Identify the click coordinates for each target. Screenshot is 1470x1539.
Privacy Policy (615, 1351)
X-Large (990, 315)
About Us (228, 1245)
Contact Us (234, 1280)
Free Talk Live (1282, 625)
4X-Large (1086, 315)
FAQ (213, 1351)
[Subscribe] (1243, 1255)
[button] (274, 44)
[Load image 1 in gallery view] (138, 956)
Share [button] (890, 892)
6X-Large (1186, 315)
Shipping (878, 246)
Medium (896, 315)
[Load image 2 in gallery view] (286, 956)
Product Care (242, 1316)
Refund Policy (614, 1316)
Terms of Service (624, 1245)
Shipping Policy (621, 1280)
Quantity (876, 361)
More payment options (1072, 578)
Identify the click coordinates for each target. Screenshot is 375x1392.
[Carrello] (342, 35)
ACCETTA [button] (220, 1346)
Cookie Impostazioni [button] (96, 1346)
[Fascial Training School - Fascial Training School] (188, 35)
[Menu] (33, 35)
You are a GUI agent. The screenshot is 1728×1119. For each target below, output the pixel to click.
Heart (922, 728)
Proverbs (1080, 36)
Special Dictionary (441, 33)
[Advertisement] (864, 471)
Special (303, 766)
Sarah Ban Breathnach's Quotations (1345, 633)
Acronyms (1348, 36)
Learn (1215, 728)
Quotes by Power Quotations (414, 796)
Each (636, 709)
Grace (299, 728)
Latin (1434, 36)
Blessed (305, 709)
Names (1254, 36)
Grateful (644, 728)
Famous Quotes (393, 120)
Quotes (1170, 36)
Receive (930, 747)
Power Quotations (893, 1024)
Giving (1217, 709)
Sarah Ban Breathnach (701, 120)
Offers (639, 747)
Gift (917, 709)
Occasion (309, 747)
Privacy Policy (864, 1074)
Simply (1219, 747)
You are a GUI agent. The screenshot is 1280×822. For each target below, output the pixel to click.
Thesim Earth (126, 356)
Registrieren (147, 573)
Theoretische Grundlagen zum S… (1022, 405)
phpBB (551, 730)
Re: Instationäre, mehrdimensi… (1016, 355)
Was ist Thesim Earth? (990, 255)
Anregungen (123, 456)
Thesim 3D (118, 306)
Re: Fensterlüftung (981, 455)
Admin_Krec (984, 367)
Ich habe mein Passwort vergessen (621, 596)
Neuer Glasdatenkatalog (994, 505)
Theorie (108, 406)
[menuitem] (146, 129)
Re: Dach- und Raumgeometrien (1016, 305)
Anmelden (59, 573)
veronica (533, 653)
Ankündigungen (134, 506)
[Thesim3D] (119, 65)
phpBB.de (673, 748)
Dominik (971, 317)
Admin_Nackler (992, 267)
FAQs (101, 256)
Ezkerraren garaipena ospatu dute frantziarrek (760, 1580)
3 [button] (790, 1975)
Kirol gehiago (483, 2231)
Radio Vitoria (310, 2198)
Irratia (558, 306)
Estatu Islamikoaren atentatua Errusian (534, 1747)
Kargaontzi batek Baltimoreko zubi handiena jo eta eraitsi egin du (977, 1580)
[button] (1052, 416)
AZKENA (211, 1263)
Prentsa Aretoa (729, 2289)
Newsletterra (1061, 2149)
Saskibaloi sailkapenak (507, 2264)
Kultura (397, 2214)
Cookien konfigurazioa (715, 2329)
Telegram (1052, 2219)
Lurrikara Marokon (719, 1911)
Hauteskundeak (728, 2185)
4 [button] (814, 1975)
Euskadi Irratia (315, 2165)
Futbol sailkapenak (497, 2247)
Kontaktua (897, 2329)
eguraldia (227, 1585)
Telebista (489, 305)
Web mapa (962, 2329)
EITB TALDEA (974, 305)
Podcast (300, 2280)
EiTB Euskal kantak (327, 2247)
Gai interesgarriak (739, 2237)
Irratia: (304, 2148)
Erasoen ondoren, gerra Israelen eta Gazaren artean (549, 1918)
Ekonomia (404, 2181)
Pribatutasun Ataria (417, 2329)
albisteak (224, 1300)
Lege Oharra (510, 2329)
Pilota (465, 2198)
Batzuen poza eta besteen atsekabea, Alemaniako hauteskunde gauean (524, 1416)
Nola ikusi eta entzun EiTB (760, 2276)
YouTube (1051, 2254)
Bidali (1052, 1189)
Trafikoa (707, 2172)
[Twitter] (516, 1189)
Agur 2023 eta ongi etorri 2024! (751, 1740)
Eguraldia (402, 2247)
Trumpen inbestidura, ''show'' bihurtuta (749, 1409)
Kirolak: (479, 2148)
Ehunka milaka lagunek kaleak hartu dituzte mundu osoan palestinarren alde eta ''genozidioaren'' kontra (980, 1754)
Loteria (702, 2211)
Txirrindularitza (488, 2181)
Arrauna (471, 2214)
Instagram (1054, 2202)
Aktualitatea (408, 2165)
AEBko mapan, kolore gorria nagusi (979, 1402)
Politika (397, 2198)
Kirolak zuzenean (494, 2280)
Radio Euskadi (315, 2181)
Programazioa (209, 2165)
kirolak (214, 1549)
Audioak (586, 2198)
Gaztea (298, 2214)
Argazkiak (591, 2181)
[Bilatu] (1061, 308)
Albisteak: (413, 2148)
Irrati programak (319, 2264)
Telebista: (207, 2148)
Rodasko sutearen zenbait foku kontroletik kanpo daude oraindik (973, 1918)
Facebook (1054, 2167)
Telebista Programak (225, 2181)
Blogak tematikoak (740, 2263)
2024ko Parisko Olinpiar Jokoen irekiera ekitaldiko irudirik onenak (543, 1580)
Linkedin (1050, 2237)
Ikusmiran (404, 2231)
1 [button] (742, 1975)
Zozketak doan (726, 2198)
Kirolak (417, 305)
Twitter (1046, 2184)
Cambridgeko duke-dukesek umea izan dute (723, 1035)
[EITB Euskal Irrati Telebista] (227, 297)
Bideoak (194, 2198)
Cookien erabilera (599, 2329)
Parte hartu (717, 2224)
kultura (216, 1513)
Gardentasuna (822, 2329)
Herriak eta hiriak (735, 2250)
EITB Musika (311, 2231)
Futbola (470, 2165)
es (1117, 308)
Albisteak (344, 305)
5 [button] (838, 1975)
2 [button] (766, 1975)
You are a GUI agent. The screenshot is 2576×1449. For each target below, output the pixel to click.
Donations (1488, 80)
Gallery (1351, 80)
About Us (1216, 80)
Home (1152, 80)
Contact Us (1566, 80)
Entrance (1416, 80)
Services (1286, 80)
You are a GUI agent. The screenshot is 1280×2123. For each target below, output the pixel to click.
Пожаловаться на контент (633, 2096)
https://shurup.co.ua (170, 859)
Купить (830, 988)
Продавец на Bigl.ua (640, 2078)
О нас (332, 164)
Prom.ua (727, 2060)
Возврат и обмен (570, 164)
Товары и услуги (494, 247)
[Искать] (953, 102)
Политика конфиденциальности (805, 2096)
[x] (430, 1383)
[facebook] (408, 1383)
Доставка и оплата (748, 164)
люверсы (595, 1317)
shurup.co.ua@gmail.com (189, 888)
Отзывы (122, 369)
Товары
+++
Lines wanted from the listing above: the line with "Offers (639, 747)" up to and including the line with "Irratia: (304, 2148)". Please write them out exactly, adding nothing else.

Offers (639, 747)
Gift (917, 709)
Occasion (309, 747)
Privacy Policy (864, 1074)
Simply (1219, 747)
You are a GUI agent. The screenshot is 1280×822. For each target below, output the pixel to click.
Thesim Earth (126, 356)
Registrieren (147, 573)
Theoretische Grundlagen zum S… (1022, 405)
phpBB (551, 730)
Re: Instationäre, mehrdimensi… (1016, 355)
Was ist Thesim Earth? (990, 255)
Anregungen (123, 456)
Thesim 3D (118, 306)
Re: Fensterlüftung (981, 455)
Admin_Krec (984, 367)
Ich habe mein Passwort vergessen (621, 596)
Neuer Glasdatenkatalog (994, 505)
Theorie (108, 406)
[menuitem] (146, 129)
Re: Dach- und Raumgeometrien (1016, 305)
Anmelden (59, 573)
veronica (533, 653)
Ankündigungen (134, 506)
[Thesim3D] (119, 65)
phpBB.de (673, 748)
Dominik (971, 317)
Admin_Nackler (992, 267)
FAQs (101, 256)
Ezkerraren garaipena ospatu dute frantziarrek (760, 1580)
3 [button] (790, 1975)
Kirol gehiago (483, 2231)
Radio Vitoria (310, 2198)
Irratia (558, 306)
Estatu Islamikoaren atentatua Errusian (534, 1747)
Kargaontzi batek Baltimoreko zubi handiena jo eta eraitsi egin du (977, 1580)
[button] (1052, 416)
AZKENA (211, 1263)
Prentsa Aretoa (729, 2289)
Newsletterra (1061, 2149)
Saskibaloi sailkapenak (507, 2264)
Kultura (397, 2214)
Cookien konfigurazioa (715, 2329)
Telegram (1052, 2219)
Lurrikara Marokon (719, 1911)
Hauteskundeak (728, 2185)
4 [button] (814, 1975)
Euskadi Irratia (315, 2165)
Futbol sailkapenak (497, 2247)
Kontaktua (897, 2329)
eguraldia (227, 1585)
Telebista (489, 305)
Web mapa (962, 2329)
EITB TALDEA (974, 305)
Podcast (300, 2280)
EiTB Euskal kantak (327, 2247)
Gai interesgarriak (739, 2237)
Irratia: (304, 2148)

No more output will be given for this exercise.